Beantworte anhand des folgenden Textes über die Elbphilharmonie:
1. In wie vielen Metern Höhe nimmt die Elbphilharmonie Gestalt an?
2. Wie viele Besucher sollen später im großen Konzertsaal klassischen Klängen lauschen?
3. Wie viele Tonnen Stahl und Beton ruhen über dem offenen Raum?

TEXTAUSZUG ->
* * * * * * * * *

Gestern Mittag: ein Ortstermin zwischen Stahl, Statik und Schwerelosigkeit. Die Elbphilharmonie nimmt in 45 Metern Höhe Gestalt an.

Hamburg. Der Blick nach oben ist buchstäblich überwältigend. Und es kann einem schon etwas mulmig werden, wenn man im zwölften Stockwerk der Elbphilharmonie steht und über einem sich eine gigantische Betonkonstruktion wölbt. In 45 Meter Höhe geht der Blick nach links weit über die Elbe, rechts grüßen Michel und Alster - und nahezu schwerelos schwebt über dem Kopf der große Konzertsaal, in dem später einmal 2150 Besucher klassischen Klängen lauschen werden.

Wie kann das sein? Welche statischen Kräfte wirken hier so kraftvoll im Verborgenen, dass ein Raum, über dem 12.500 Tonnen Stahl und Beton ruhen, so offen sein kann? Und praktisch ohne Stützen, die eine traumhafte Rundumsicht über die Stadt behindern würden, auskommt?

* * * * * * * * *

BEREITGESTELLTE DATEN ->
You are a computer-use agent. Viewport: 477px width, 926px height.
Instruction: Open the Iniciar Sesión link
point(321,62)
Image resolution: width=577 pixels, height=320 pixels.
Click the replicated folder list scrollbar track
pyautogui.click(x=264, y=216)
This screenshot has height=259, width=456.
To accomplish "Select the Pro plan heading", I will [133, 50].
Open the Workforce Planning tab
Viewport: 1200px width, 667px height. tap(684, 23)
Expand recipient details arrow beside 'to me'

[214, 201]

* * * * * * * * *

VOLLSTÄNDIGE ANTWORT ->
1. In 45 Metern Höhe.
2. 2150 Besucher.
3. 12.500 Tonnen.